WHAT TO DO ▸
Would you print all of the records below exactly, without skipping any?

ENTRIES SHOWN ▸
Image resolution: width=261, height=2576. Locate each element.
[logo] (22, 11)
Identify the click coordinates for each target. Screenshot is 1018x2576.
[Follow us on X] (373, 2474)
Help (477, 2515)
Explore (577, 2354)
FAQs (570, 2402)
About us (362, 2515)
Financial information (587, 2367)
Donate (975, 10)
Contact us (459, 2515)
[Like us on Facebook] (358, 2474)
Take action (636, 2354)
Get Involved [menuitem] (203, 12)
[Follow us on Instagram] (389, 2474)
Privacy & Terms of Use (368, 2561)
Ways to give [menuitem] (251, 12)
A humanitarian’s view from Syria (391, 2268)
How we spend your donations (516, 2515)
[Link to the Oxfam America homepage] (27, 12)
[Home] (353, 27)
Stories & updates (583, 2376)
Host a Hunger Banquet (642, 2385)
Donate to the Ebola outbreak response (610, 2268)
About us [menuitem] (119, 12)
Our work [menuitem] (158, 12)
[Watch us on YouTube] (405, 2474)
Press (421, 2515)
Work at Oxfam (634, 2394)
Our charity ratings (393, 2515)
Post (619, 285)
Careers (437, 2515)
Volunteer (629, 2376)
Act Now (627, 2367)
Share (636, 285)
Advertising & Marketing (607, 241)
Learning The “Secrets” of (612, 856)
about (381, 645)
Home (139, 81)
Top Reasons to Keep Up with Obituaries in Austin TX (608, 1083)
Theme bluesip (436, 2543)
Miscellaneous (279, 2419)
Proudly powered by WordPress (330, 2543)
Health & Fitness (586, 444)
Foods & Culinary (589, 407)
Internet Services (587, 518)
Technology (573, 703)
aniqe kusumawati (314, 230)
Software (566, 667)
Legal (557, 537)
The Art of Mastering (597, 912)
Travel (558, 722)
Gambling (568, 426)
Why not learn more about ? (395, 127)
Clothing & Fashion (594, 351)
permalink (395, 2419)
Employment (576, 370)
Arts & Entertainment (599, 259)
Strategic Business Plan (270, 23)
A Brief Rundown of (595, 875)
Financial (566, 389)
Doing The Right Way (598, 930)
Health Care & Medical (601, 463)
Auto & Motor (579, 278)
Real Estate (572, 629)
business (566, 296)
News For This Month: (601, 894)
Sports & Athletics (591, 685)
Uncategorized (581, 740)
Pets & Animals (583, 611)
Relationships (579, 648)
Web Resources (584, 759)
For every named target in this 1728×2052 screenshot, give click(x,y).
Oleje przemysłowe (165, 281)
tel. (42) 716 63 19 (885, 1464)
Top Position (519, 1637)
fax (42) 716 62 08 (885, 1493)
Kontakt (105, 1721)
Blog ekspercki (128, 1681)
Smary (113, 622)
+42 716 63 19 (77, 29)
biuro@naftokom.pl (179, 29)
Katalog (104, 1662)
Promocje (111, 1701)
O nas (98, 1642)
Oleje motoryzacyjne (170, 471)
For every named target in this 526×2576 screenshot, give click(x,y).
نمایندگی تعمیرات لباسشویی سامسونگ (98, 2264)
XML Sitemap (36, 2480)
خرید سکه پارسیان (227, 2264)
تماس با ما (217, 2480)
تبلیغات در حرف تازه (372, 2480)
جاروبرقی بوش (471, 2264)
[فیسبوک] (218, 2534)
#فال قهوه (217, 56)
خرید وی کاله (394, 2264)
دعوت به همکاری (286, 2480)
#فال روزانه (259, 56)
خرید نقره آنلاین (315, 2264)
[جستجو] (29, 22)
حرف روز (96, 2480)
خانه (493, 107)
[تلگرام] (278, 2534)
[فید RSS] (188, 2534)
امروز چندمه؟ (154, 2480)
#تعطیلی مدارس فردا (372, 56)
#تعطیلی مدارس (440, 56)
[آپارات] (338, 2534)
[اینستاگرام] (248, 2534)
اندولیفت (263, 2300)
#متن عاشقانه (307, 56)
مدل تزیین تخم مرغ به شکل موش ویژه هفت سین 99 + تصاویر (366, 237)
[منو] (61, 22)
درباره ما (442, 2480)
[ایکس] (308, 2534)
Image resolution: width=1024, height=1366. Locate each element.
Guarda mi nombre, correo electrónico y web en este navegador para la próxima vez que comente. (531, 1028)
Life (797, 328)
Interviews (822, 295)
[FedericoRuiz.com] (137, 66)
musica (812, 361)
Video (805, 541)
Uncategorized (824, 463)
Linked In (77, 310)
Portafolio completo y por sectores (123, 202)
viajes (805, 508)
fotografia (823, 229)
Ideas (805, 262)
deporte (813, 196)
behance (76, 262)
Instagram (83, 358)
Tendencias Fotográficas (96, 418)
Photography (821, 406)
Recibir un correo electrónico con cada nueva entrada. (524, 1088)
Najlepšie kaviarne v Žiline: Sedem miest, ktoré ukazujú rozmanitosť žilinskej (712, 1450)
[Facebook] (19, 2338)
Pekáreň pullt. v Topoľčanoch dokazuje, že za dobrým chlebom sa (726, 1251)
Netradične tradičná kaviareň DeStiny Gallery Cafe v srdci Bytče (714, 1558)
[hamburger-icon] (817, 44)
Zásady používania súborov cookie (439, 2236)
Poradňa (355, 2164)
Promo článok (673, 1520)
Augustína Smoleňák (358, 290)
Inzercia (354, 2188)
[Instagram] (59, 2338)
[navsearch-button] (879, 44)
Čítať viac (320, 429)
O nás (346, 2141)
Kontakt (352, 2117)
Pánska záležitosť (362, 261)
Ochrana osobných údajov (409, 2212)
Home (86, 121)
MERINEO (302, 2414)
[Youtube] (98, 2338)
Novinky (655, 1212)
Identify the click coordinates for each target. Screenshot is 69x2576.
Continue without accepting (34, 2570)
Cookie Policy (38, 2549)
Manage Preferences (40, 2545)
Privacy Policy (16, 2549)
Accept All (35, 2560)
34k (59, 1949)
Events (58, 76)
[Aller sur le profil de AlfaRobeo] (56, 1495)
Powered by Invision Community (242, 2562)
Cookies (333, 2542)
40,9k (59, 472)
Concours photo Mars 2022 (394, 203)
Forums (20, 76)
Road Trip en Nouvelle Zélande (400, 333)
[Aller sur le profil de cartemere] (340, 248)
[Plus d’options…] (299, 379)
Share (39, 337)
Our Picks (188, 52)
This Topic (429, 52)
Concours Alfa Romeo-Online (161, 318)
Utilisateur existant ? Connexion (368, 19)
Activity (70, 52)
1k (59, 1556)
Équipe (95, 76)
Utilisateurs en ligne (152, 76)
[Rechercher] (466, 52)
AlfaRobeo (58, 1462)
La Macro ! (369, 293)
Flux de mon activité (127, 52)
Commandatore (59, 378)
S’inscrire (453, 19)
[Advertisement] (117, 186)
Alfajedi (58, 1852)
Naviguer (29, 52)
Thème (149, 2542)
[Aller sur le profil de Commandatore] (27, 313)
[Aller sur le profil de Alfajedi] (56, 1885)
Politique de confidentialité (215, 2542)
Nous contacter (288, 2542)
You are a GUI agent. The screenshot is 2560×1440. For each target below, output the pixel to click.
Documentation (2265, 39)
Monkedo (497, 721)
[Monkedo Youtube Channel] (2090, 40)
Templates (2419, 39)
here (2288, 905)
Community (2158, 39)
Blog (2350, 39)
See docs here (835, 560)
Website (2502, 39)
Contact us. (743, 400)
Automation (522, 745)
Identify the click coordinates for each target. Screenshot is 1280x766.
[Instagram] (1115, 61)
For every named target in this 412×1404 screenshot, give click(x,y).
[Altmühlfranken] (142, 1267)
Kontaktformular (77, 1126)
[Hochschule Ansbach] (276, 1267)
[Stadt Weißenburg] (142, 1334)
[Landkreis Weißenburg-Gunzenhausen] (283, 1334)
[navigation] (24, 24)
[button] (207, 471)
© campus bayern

RESULT BELOW ▸
Image resolution: width=261, height=2576. Locate each element.
[logo] (22, 11)
Identify the click coordinates for each target. Screenshot is 1018x2576.
[Follow us on X] (373, 2474)
Help (477, 2515)
Explore (577, 2354)
FAQs (570, 2402)
About us (362, 2515)
Financial information (587, 2367)
Donate (975, 10)
Contact us (459, 2515)
[Like us on Facebook] (358, 2474)
Take action (636, 2354)
Get Involved [menuitem] (203, 12)
[Follow us on Instagram] (389, 2474)
Privacy & Terms of Use (368, 2561)
Ways to give [menuitem] (251, 12)
A humanitarian’s view from Syria (391, 2268)
How we spend your donations (516, 2515)
[Link to the Oxfam America homepage] (27, 12)
[Home] (353, 27)
Stories & updates (583, 2376)
Host a Hunger Banquet (642, 2385)
Donate to the Ebola outbreak response (610, 2268)
About us [menuitem] (119, 12)
Our work [menuitem] (158, 12)
[Watch us on YouTube] (405, 2474)
Press (421, 2515)
Work at Oxfam (634, 2394)
Our charity ratings (393, 2515)
Post (619, 285)
Careers (437, 2515)
Volunteer (629, 2376)
Act Now (627, 2367)
Share (636, 285)
Advertising & Marketing (607, 241)
Learning The “Secrets” of (612, 856)
about (381, 645)
Home (139, 81)
Top Reasons to Keep Up with Obituaries in Austin TX (608, 1083)
Theme bluesip (436, 2543)
Miscellaneous (279, 2419)
Proudly powered by WordPress (330, 2543)
Health & Fitness (586, 444)
Foods & Culinary (589, 407)
Internet Services (587, 518)
Technology (573, 703)
aniqe kusumawati (314, 230)
Software (566, 667)
Legal (557, 537)
The Art of Mastering (597, 912)
Travel (558, 722)
Gambling (568, 426)
Why not learn more about ? (395, 127)
Clothing & Fashion (594, 351)
permalink (395, 2419)
Employment (576, 370)
Arts & Entertainment (599, 259)
Strategic Business Plan (270, 23)
A Brief Rundown of (595, 875)
Financial (566, 389)
Doing The Right Way (598, 930)
Health Care & Medical (601, 463)
Auto & Motor (579, 278)
Real Estate (572, 629)
business (566, 296)
News For This Month: (601, 894)
Sports & Athletics (591, 685)
Uncategorized (581, 740)
Pets & Animals (583, 611)
Relationships (579, 648)
Web Resources (584, 759)
For every named target in this 1728×2052 screenshot, give click(x,y).
Oleje przemysłowe (165, 281)
tel. (42) 716 63 19 (885, 1464)
Top Position (519, 1637)
fax (42) 716 62 08 (885, 1493)
Kontakt (105, 1721)
Blog ekspercki (128, 1681)
Smary (113, 622)
+42 716 63 19 (77, 29)
biuro@naftokom.pl (179, 29)
Katalog (104, 1662)
Promocje (111, 1701)
O nas (98, 1642)
Oleje motoryzacyjne (170, 471)
For every named target in this 526×2576 screenshot, give click(x,y).
نمایندگی تعمیرات لباسشویی سامسونگ (98, 2264)
XML Sitemap (36, 2480)
خرید سکه پارسیان (227, 2264)
تماس با ما (217, 2480)
تبلیغات در حرف تازه (372, 2480)
جاروبرقی بوش (471, 2264)
[فیسبوک] (218, 2534)
#فال قهوه (217, 56)
خرید وی کاله (394, 2264)
دعوت به همکاری (286, 2480)
#فال روزانه (259, 56)
خرید نقره آنلاین (315, 2264)
[جستجو] (29, 22)
حرف روز (96, 2480)
خانه (493, 107)
[تلگرام] (278, 2534)
[فید RSS] (188, 2534)
امروز چندمه؟ (154, 2480)
#تعطیلی مدارس فردا (372, 56)
#تعطیلی مدارس (440, 56)
[آپارات] (338, 2534)
[اینستاگرام] (248, 2534)
اندولیفت (263, 2300)
#متن عاشقانه (307, 56)
مدل تزیین تخم مرغ به شکل موش ویژه هفت سین 99 + تصاویر (366, 237)
[منو] (61, 22)
درباره ما (442, 2480)
[ایکس] (308, 2534)
Image resolution: width=1024, height=1366. Locate each element.
Guarda mi nombre, correo electrónico y web en este navegador para la próxima vez que comente. (531, 1028)
Life (797, 328)
Interviews (822, 295)
[FedericoRuiz.com] (137, 66)
musica (812, 361)
Video (805, 541)
Uncategorized (824, 463)
Linked In (77, 310)
Portafolio completo y por sectores (123, 202)
viajes (805, 508)
fotografia (823, 229)
Ideas (805, 262)
deporte (813, 196)
behance (76, 262)
Instagram (83, 358)
Tendencias Fotográficas (96, 418)
Photography (821, 406)
Recibir un correo electrónico con cada nueva entrada. (524, 1088)
Najlepšie kaviarne v Žiline: Sedem miest, ktoré ukazujú rozmanitosť žilinskej (712, 1450)
[Facebook] (19, 2338)
Pekáreň pullt. v Topoľčanoch dokazuje, že za dobrým chlebom sa (726, 1251)
Netradične tradičná kaviareň DeStiny Gallery Cafe v srdci Bytče (714, 1558)
[hamburger-icon] (817, 44)
Zásady používania súborov cookie (439, 2236)
Poradňa (355, 2164)
Promo článok (673, 1520)
Augustína Smoleňák (358, 290)
Inzercia (354, 2188)
[Instagram] (59, 2338)
[navsearch-button] (879, 44)
Čítať viac (320, 429)
O nás (346, 2141)
Kontakt (352, 2117)
Pánska záležitosť (362, 261)
Ochrana osobných údajov (409, 2212)
Home (86, 121)
MERINEO (302, 2414)
[Youtube] (98, 2338)
Novinky (655, 1212)
Identify the click coordinates for each target. Screenshot is 69x2576.
Continue without accepting (34, 2570)
Cookie Policy (38, 2549)
Manage Preferences (40, 2545)
Privacy Policy (16, 2549)
Accept All (35, 2560)
34k (59, 1949)
Events (58, 76)
[Aller sur le profil de AlfaRobeo] (56, 1495)
Powered by Invision Community (242, 2562)
Cookies (333, 2542)
40,9k (59, 472)
Concours photo Mars 2022 (394, 203)
Forums (20, 76)
Road Trip en Nouvelle Zélande (400, 333)
[Aller sur le profil de cartemere] (340, 248)
[Plus d’options…] (299, 379)
Share (39, 337)
Our Picks (188, 52)
This Topic (429, 52)
Concours Alfa Romeo-Online (161, 318)
Utilisateur existant ? Connexion (368, 19)
Activity (70, 52)
1k (59, 1556)
Équipe (95, 76)
Utilisateurs en ligne (152, 76)
[Rechercher] (466, 52)
AlfaRobeo (58, 1462)
La Macro ! (369, 293)
Flux de mon activité (127, 52)
Commandatore (59, 378)
S’inscrire (453, 19)
[Advertisement] (117, 186)
Alfajedi (58, 1852)
Naviguer (29, 52)
Thème (149, 2542)
[Aller sur le profil de Commandatore] (27, 313)
[Aller sur le profil de Alfajedi] (56, 1885)
Politique de confidentialité (215, 2542)
Nous contacter (288, 2542)
You are a GUI agent. The screenshot is 2560×1440. For each target below, output the pixel to click.
Documentation (2265, 39)
Monkedo (497, 721)
[Monkedo Youtube Channel] (2090, 40)
Templates (2419, 39)
here (2288, 905)
Community (2158, 39)
Blog (2350, 39)
See docs here (835, 560)
Website (2502, 39)
Contact us. (743, 400)
Automation (522, 745)
Identify the click coordinates for each target. Screenshot is 1280x766.
[Instagram] (1115, 61)
For every named target in this 412×1404 screenshot, give click(x,y).
[Altmühlfranken] (142, 1267)
Kontaktformular (77, 1126)
[Hochschule Ansbach] (276, 1267)
[Stadt Weißenburg] (142, 1334)
[Landkreis Weißenburg-Gunzenhausen] (283, 1334)
[navigation] (24, 24)
[button] (207, 471)
© campus bayern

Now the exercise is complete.